Once upon a time, cereal shopping was an adventure. While mother did the circuit of the aisles, the child would disappear to the cereal section to decide which cereal had the best giveaway. When mother arrived, negotiations would begin about what brand her darling wanted versus what she was willing to buy. Once the desire was planted to go for all the prizes, the repeat purchases would create brand loyalty. We can give thanks to the Kellogg Company for putting the first promotional giveaway for children, Funny Jungleland Moving Pictures (1909), in boxes of cornflakes.
European corporations also have used this advertising strategy in the promotion of food products to children. Several ambitious examples of these collectible premiums about Africa were added to Cotsen’s collection of advertising ephemera as an underused source for studying how children responded to their representation of regions formerly under French control.
Africorama was a promotional giveaway ca. 1967 for Petit-Exquis cookies by L’Alsacienne, which had been baking buttery treats since the 1920s. The cookie box contained a color enamel metal flag of an African nation. There were two sets, 20 representing the Muslim countries of Africa, and 28 for the “pays noirs” or Black countries. Cotsen’s set has all of them except for the Rhodesian flag, which is unusual because most copies for sale are seriously defective. Each set was to be displayed on a folded cardboard sheet with perforations illustrated by Wilquin, which the child-collector had to write away for. A full-length portrait of a Berber Tuareg warrior is on the Muslim set, a Bantu warrior on the Black one. The back of the cardboard display has a big illustrated advertisement for Petit-Exquis, but no clues why L’Alsacienne was issuing this elaborate set.
The second example of a French promotional giveaway, La collection La Vache qui Rit, also dates from the 1960s. Its format is unusual because the cards had to fit into the little circular cardboard packages containing the famous semi-soft cheese, which had been available in central Africa since the 1930s. The child determined to assemble a complete set had to convince his mother to purchase over 200 boxes of cheese. Single cards or selections are common, but one as complete as Cotsen’s is very rare.

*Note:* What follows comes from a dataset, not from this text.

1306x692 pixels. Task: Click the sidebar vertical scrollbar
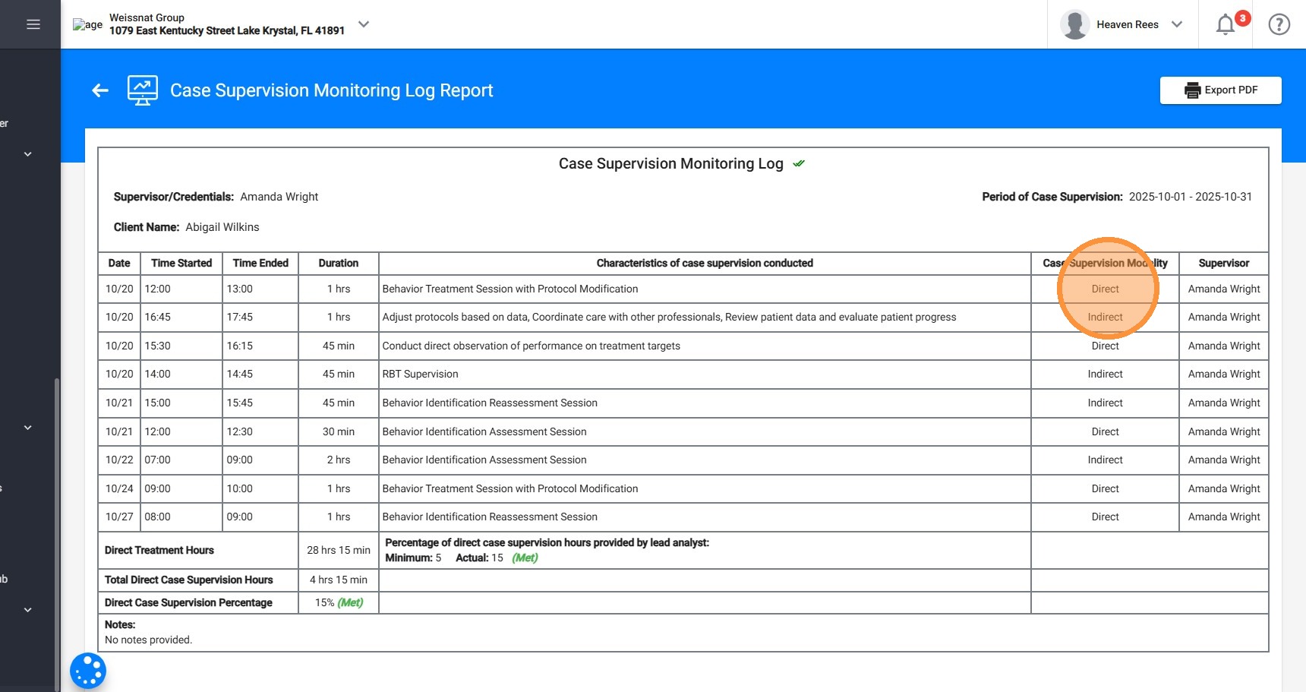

The unsigned cards illustrate rather attractively African animals, arts and crafts, indigenous costumes, and partnerships between European and African in the Belgian Congo. They are in French and Dutch. If cut along the lines on the front and folded as directed, the card could be displayed. There is a caption, but no informational text on the back. To look at these cards, no one would have any idea that the Congo had been roiled by political turmoil since it was granted independence by Belgium in 1960.To understand why these two French corporations produced such attractive, elaborate promotional giveaways, one needs to know something about the history of European corporate investment in Africa during the twentieth century. However, have economists studied this phenomenon to learn more about how they reflected corporate strategies for market growth at home and possibly abroad? Who was responsible for the projects, which could not have executed quickly or cheaply. Was there a motive other than an economic one for taking on projects like these which could not have been developed quickly and cheaply?

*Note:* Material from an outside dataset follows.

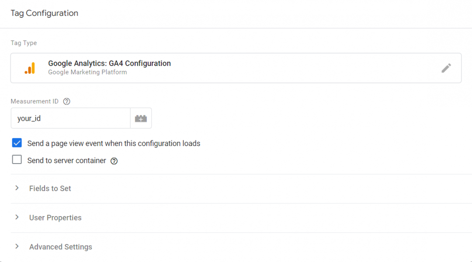Open help icon beside Send to server container
The image size is (472, 262).
coord(114,161)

How might the presentation of Africa in these promotions might have affected French children and African children living in France or abroad? When were French children taught about the history of their country’s colonization of Africa? Would they have been exposed to news about Africa in the press, radio, and television? What attitudes towards non-European people were reflected in the illustrations? How would they have compared with those in school books, leisure reading, or the media? Would children have heard similar or different views expressed by the adults in their families? And do reminiscences of collecting promotional giveaways as children survive? Is collecting this kind of ephemera bound up with nostalgia in the same way as it is in America?